BOŞ KOUŞAN MÜSLÜMAN; Herkesten daha Müslüman daha gayretli gözükmek için içi boş sözler/sloganlar söyleyen, söyledikleri ile amel etmeyen, mücadele etmek yerine boş laflarla/mazeretlerle mücadeleden kaçan, kendini yeterli bir Müslüman olarak görerek kendini kandıran, herkesi eleştiren ama kendini eleştirmeyip, beğenen, eleştiriye kapalı olan, sadece konuşan ama işin ucundan tutmayan, taşın altına elini koymayan tiptir. Yani Lafla Pilav pişiren tiplerdir.

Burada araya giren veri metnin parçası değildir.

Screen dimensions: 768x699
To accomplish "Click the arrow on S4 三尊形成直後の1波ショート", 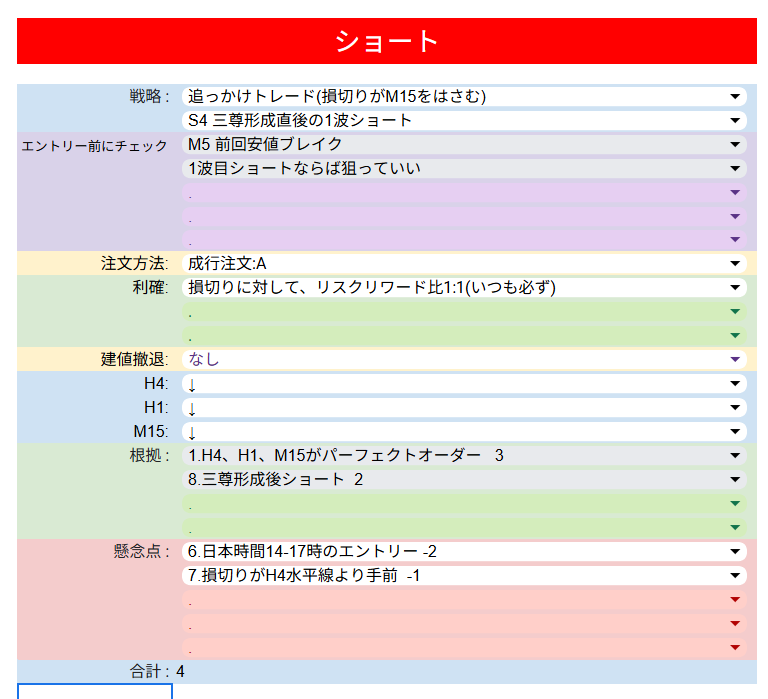I will (736, 121).
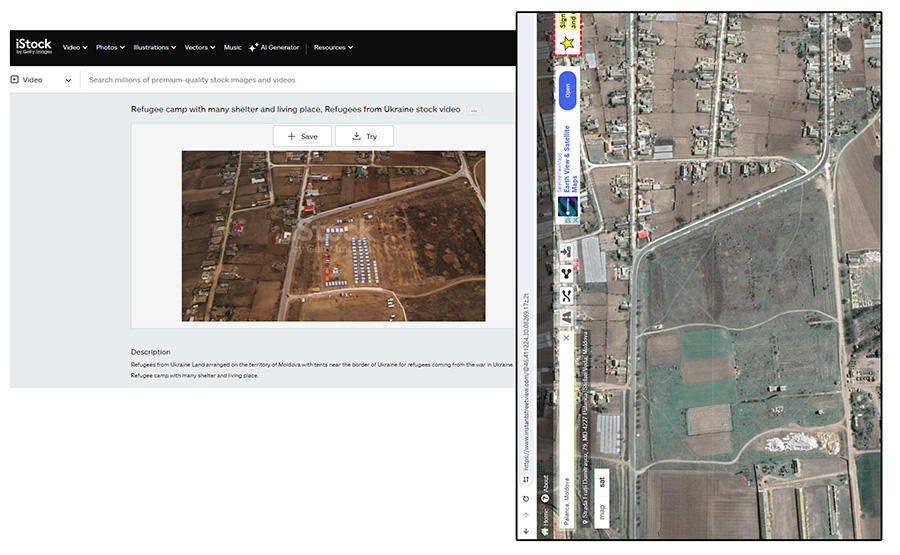
Task: Open the Music menu item
Action: click(x=232, y=48)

ACINASI MÜSLÜMAN; Kendini beceriksiz, zavallı, aciz, yapamayan biri gibi gören, olmuyor/yapamıyorum kelimeleri ile dolu cümleler kuran, kendine güveni olmayan ve başkalarına da güven aşılamayan, şeytanın vesveselerinden çabuk etkilenen, kuruntulu tiptir. Bir anlamda ucuz Müslüman tiplerdir.
SOSYETE MÜSLÜMAN; Hiç kimseyi beğenmeyen, her şeyde bir kusur bulan ama beğenmediği ya da kusurlu gördüğü şeyler için çözüm üretmeyen sadece uzaktan bakıp konuşan, eleştiren, güzel/iyi yönleri görmeyip çirkin/kötü yönlere gözlerini yöneltip parlayan, kendini diğerlerinden farklı gören, ayrıcalıklı olduğunu düşünen ve bekleyen tiptir. Kibrin esir aldığı kuşbakışı tiplerdir.
CASUS MÜSÜMAN; Müslümanların hatalarını yakalamaya çalışan, araştıran ve bunun için dedikodu ve gıybet faaliyetlerinde bulunan çok tehlikeli bir tiptir. Hataları biriktirip, günü geldiğinde sinsice kullanan, ayrılık ve fitne tohumları elinde bekleyen tiptir. Gerektiğinde ölülerin bile dedikodusundan çekinmeyendir.
BIKALEMUN MÜSLÜMAN; Herkes ile iyi geçindiği gözüken, herkese farklı bir yüz ile veya muhatabının yüzü ile yönelen, herkesin söylediklerine kafasını sallayan, kimse ile arası bozulmasın, çıkarları kaybolmasın, düşmanım olmasın diye çekinen korkak tiptir. Münafıklık Virüsü bulaşmıştır.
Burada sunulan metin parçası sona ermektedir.